Forgot to mention that if you're describing 4-5 years ago, you probably remember Kiwix https://meta.wikimedia.org/wiki/Kiwix_-_Wikipedia_Offline, which has kinda morphed into IIAB.
Shani.
On Tue, Jun 26, 2018 at 6:11 PM, Shani Evenstein shani.even@gmail.com wrote:
Hi Richard,
We, at WikiProjectMed Foundation https://meta.wikimedia.org/wiki/Wiki_Project_Med, are manufacturing Internet-in-a-box https://meta.wikimedia.org/wiki/Internet-in-a-Box (IIAB). This holds medical content and then some, and is a hotspot that 30 ppl can access.
Cheers, Shani Evenstein Chair, WikiProject Med Foundation.
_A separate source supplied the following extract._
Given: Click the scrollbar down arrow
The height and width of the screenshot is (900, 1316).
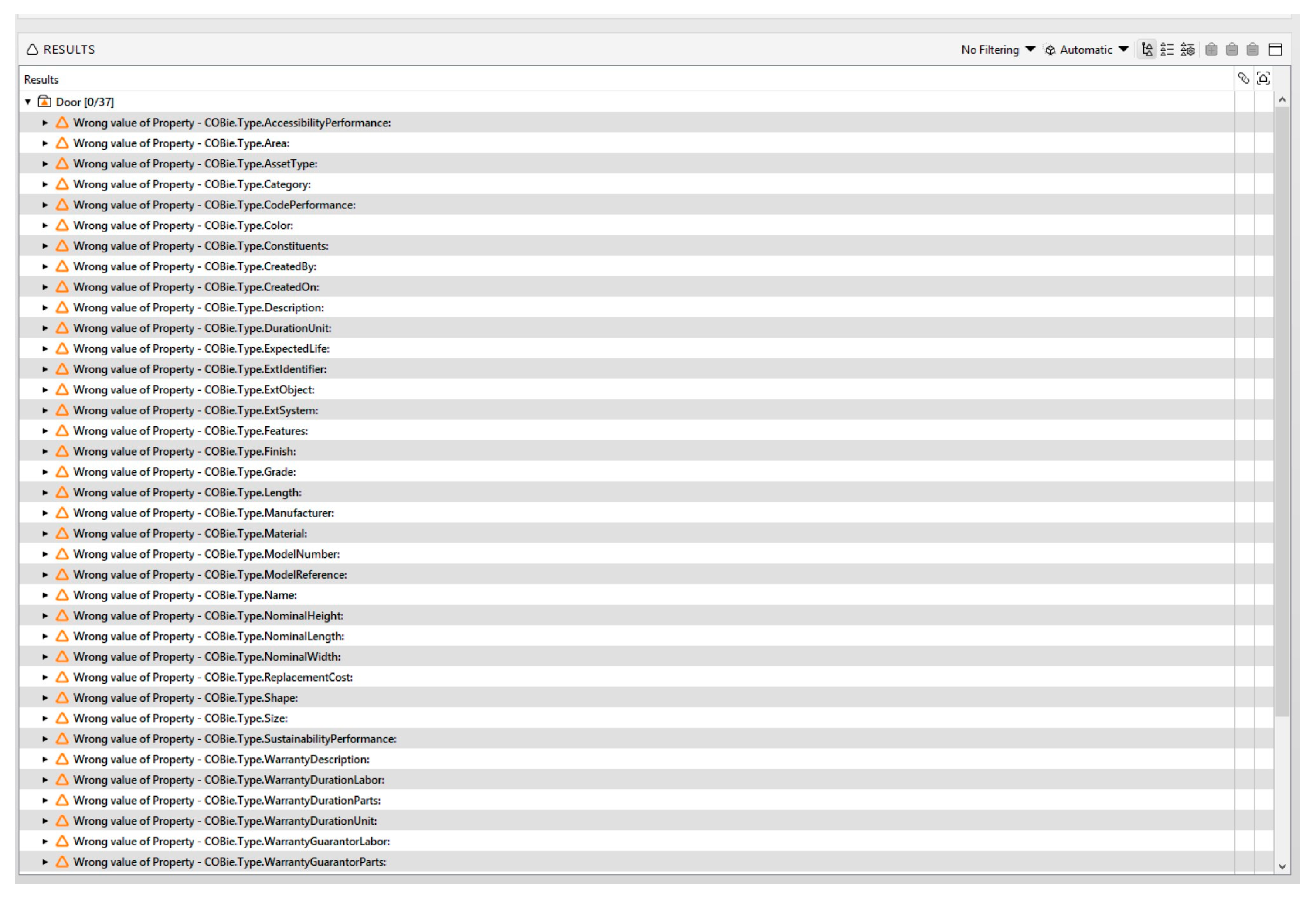Looking at the screenshot, I should (1282, 866).
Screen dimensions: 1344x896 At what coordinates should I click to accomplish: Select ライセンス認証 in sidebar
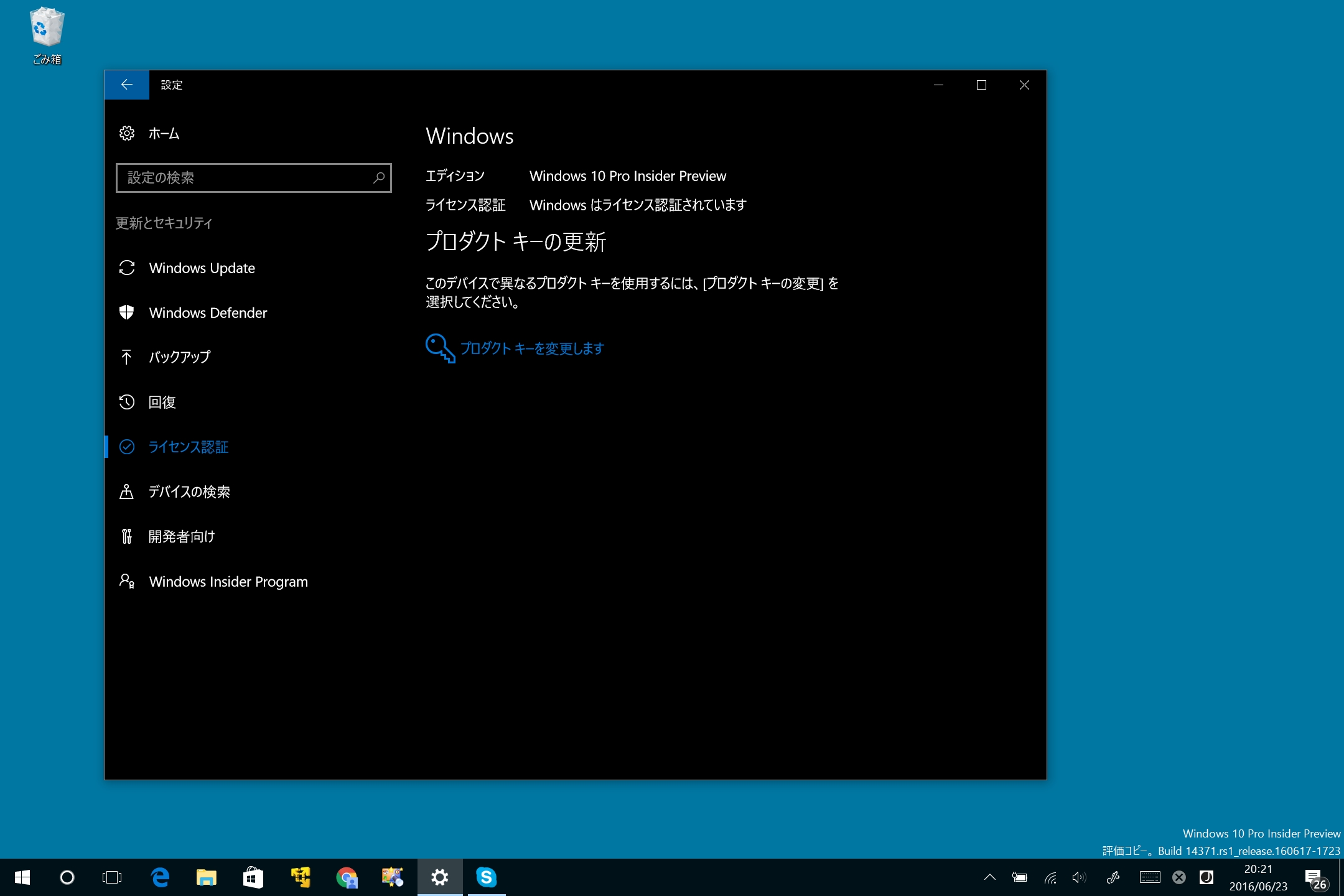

On Tue, Jun 26, 2018 at 6:04 PM, Waller, Jen jenwaller@ou.edu wrote:
Hi Richard,
Might you be referring to Jason Griffey’s Library Box http://librarybox.us/ (modeled after Pirate Box https://piratebox.cc/faq)?
-Jen
--
*Jen Waller*
*Director, Open Initiatives & Scholarly Communication*
University of Oklahoma
Bizzell Memorial Library
401 W. Brooks St., Room 243
Norman, OK 73019
405.325.7998
jenwaller@ou.edu
*From: *Libraries libraries-bounces@lists.wikimedia.org on behalf of Richard James richardjam@gmail.com *Reply-To: *Wikimedia & Libraries libraries@lists.wikimedia.org *Date: *Tuesday, June 26, 2018 at 9:56 AM *To: *"libraries@lists.wikimedia.org" libraries@lists.wikimedia.org *Subject: *[libraries] Wikipedia-in-a-box
Four or five years ago, I had a neat gadget that was a stand-alone, non-networked Wikipedia instance. I have no recollection of what it was called or where it was available from. Does this ring a bell with anyone? Is there anything new along these lines that is being produced for distribution in resource-poor settings?